Print out the complete set of records below, exactly as they read.

----- Data for this exercise

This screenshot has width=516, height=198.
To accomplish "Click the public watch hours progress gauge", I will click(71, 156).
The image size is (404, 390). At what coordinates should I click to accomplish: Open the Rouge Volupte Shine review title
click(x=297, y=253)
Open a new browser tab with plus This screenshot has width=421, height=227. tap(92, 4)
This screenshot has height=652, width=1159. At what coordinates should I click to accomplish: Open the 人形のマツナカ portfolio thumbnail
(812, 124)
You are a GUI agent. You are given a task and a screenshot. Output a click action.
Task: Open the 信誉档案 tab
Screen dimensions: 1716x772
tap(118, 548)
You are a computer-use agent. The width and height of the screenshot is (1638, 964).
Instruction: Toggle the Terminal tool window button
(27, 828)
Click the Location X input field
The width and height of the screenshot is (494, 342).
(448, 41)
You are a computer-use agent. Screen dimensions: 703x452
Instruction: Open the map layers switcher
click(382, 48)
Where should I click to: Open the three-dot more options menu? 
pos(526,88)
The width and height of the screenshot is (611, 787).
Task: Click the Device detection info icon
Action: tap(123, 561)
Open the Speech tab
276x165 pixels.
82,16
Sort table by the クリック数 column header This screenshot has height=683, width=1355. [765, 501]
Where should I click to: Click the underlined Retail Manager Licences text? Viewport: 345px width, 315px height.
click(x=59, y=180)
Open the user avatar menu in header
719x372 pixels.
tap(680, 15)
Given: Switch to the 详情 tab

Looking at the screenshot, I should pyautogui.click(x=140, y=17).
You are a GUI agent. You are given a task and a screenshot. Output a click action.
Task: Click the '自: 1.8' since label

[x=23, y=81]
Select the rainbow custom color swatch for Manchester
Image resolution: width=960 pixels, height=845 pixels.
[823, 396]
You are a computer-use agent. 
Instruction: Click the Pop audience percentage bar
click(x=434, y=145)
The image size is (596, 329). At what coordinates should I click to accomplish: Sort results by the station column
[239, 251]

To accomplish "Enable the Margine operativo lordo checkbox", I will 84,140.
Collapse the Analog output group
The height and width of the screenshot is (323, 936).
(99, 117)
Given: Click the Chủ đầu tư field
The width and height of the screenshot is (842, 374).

----------

Result for this task:
This screenshot has width=516, height=198.
To accomplish "Click the public watch hours progress gauge", I will click(71, 156).
The image size is (404, 390). At what coordinates should I click to accomplish: Open the Rouge Volupte Shine review title
click(x=297, y=253)
Open a new browser tab with plus This screenshot has width=421, height=227. tap(92, 4)
This screenshot has height=652, width=1159. At what coordinates should I click to accomplish: Open the 人形のマツナカ portfolio thumbnail
(812, 124)
You are a GUI agent. You are given a task and a screenshot. Output a click action.
Task: Open the 信誉档案 tab
Screen dimensions: 1716x772
tap(118, 548)
You are a computer-use agent. The width and height of the screenshot is (1638, 964).
Instruction: Toggle the Terminal tool window button
(27, 828)
Click the Location X input field
The width and height of the screenshot is (494, 342).
(448, 41)
You are a computer-use agent. Screen dimensions: 703x452
Instruction: Open the map layers switcher
click(382, 48)
Where should I click to: Open the three-dot more options menu? 
pos(526,88)
The width and height of the screenshot is (611, 787).
Task: Click the Device detection info icon
Action: tap(123, 561)
Open the Speech tab
276x165 pixels.
82,16
Sort table by the クリック数 column header This screenshot has height=683, width=1355. [765, 501]
Where should I click to: Click the underlined Retail Manager Licences text? Viewport: 345px width, 315px height.
click(x=59, y=180)
Open the user avatar menu in header
719x372 pixels.
tap(680, 15)
Given: Switch to the 详情 tab

Looking at the screenshot, I should pyautogui.click(x=140, y=17).
You are a GUI agent. You are given a task and a screenshot. Output a click action.
Task: Click the '自: 1.8' since label

[x=23, y=81]
Select the rainbow custom color swatch for Manchester
Image resolution: width=960 pixels, height=845 pixels.
[823, 396]
You are a computer-use agent. 
Instruction: Click the Pop audience percentage bar
click(x=434, y=145)
The image size is (596, 329). At what coordinates should I click to accomplish: Sort results by the station column
[239, 251]

To accomplish "Enable the Margine operativo lordo checkbox", I will 84,140.
Collapse the Analog output group
The height and width of the screenshot is (323, 936).
(99, 117)
Given: Click the Chủ đầu tư field
The width and height of the screenshot is (842, 374).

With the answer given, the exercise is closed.